Woodstock, 1999: Beware the urban heat island effect
This crass 30th anniversary money-grab showcased any number of terrible ‘90s things, from the music of Creed to the creepiness of the World Wide Web (the festival’s website delighted in posting photos of topless female festivalgoers). But for our purposes let’s focus on the festival’s inability to properly mitigate the urban heat island effect. Unlike the ‘69 original’s woodsy dairy farm, Woodstock ‘99 made its home on an old Air Force base in Rome, New York, where more than 200,000 attendees broiled atop acres of treeless tarmac in the late-July sun. Hundreds were treated for heat-related illness and dehydration, compounded by a lack of water, inadequate security, shitty music, and general atmosphere of rap-rock-addled idiocy that climaxed in fires and rioting as the show closed.
Isle of Wight, 2012: Invest in walkable infrastructure
Too many people, too much rain, not enough road: That was the story of the 42nd edition of the U.K.’s flagship countercultural festival, held on an island off Wight County. A recurring theme in Brit festival fails involves a lack of weather resiliency (see also perpetually soggy Glastonbury), but this one was particularly spectacular. Nonstop downpours turned the island’s dirt roads to slurry, which caused such a back-up of cars stuck in the mud that ferry service from the mainland had to be suspended. Roughly 600 people spent a night stranded in their vehicles on the boat, with thousands more unable to enter the concert grounds at all. Organizers urged festivalgoers to ditch their cars, and use the alternative ferry for foot-traffic only—perhaps that should have been the message all along.

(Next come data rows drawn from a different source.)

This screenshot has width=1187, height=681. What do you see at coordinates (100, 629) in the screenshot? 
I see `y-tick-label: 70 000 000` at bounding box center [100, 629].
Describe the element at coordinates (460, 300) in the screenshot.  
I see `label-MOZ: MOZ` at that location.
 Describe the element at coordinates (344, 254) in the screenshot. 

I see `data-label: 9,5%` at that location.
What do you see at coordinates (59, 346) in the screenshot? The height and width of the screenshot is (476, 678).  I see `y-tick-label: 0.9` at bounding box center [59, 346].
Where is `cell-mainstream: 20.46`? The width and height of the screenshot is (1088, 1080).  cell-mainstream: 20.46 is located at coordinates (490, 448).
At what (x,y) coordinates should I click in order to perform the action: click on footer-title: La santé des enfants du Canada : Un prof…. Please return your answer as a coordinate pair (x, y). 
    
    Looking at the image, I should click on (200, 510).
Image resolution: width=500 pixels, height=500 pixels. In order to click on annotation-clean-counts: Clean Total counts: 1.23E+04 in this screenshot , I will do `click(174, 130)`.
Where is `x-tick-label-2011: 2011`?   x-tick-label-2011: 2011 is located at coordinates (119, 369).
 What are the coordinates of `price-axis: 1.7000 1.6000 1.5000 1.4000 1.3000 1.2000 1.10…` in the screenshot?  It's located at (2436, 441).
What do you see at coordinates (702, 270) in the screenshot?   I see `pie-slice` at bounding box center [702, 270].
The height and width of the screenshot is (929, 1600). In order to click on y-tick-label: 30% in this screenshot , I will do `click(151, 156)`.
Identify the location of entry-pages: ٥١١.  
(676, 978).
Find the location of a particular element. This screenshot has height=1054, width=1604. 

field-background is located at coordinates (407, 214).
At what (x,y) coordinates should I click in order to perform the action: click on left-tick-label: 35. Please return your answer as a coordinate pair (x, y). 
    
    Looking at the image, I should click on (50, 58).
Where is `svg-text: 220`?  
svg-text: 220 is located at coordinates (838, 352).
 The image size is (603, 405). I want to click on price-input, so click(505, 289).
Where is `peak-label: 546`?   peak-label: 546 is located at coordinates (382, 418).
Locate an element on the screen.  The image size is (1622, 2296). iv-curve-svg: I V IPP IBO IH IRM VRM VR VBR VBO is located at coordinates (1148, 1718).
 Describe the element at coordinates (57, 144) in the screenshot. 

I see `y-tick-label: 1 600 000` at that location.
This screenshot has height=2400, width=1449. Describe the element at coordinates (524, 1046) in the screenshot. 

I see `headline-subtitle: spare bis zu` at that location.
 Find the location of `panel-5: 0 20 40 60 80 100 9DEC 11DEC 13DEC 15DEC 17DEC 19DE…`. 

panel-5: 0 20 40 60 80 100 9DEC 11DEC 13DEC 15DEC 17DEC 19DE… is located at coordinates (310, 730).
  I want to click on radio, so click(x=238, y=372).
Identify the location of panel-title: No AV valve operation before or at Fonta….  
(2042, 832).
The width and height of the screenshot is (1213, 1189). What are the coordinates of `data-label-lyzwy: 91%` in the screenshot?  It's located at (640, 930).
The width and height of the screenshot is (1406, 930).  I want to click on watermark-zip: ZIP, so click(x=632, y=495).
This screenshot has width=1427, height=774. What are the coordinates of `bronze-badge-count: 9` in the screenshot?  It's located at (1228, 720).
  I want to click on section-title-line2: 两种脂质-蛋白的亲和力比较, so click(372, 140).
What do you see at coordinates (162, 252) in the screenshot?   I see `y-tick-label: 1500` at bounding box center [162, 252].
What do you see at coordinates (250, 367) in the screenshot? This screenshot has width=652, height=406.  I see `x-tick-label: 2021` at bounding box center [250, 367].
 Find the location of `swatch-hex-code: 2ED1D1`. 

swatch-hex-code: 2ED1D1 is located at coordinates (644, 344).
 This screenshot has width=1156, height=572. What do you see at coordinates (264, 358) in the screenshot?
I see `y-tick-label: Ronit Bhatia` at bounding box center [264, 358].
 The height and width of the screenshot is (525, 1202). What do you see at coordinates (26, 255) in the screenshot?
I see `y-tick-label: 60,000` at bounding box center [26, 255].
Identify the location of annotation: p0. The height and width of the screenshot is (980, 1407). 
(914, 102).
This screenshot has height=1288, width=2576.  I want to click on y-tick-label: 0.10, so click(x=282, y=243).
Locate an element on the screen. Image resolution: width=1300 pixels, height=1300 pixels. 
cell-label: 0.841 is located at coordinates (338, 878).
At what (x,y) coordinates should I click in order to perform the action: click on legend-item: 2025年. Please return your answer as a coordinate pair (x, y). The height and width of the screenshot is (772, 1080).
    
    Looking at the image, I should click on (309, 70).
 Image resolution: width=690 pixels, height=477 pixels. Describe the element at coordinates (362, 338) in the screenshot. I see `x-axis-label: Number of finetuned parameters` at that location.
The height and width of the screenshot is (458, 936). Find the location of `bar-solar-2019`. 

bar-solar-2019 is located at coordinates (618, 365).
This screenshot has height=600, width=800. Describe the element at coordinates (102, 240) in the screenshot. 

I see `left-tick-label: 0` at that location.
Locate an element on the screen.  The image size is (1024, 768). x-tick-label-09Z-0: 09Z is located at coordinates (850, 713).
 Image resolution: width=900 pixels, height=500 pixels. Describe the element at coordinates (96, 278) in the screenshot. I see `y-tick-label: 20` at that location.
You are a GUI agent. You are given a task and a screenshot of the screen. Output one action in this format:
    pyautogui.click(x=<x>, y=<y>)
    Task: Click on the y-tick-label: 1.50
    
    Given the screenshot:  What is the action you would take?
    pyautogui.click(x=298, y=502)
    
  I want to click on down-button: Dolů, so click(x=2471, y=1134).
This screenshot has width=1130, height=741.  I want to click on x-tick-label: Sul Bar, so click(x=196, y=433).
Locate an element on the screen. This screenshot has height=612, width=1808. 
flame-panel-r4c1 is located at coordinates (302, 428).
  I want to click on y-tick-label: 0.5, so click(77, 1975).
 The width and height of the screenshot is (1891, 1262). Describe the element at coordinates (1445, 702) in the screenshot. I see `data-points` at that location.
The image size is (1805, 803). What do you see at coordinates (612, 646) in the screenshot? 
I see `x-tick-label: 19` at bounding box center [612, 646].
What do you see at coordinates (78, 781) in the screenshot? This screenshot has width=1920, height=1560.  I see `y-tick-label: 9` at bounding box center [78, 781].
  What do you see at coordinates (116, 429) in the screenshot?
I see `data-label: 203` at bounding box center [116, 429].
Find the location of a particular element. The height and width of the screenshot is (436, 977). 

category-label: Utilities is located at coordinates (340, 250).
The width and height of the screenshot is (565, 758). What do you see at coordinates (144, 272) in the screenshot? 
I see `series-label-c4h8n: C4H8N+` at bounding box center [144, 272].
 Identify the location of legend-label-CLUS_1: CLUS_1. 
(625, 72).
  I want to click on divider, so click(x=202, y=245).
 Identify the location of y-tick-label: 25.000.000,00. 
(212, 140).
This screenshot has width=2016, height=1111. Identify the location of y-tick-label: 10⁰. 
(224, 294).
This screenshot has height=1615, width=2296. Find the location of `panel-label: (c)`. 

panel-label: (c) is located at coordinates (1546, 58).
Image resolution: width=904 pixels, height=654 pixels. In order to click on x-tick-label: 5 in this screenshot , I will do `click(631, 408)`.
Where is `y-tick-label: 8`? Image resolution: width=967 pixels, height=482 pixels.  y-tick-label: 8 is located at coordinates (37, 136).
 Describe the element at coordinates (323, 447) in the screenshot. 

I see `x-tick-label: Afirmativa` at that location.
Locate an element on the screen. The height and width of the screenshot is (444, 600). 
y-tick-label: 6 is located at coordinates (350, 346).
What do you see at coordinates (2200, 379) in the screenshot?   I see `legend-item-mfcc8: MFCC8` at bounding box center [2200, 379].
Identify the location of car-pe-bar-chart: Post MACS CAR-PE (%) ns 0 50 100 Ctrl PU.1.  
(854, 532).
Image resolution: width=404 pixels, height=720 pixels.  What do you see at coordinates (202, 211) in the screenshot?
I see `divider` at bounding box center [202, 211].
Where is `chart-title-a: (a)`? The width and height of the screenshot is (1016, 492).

TomorrowWorld, 2015: The painful price of sprawl
An astonishing lack of contingency planning led to the undoing of North America’s largest electronic dance music festival, which drew tens of thousands of revelers to a rural corner of unincorporated Fulton County, Georgia every year. In 2015 torrential rains caused campgrounds to flood almost immediately, forcing attendees to seek alternative accommodations—which was tough, since the shuttle stops were literally miles from the mud-soaked 8,000-acre concert grounds. Then concert organizers told everyone who had managed to flee that they weren’t allowed in the next day—a particularly unbecoming look for a festival whose slogan was “Unite Forever,” since many of those who’d stayed were VIP ticket-holders whose plush accommodations hadn’t turned to sludge.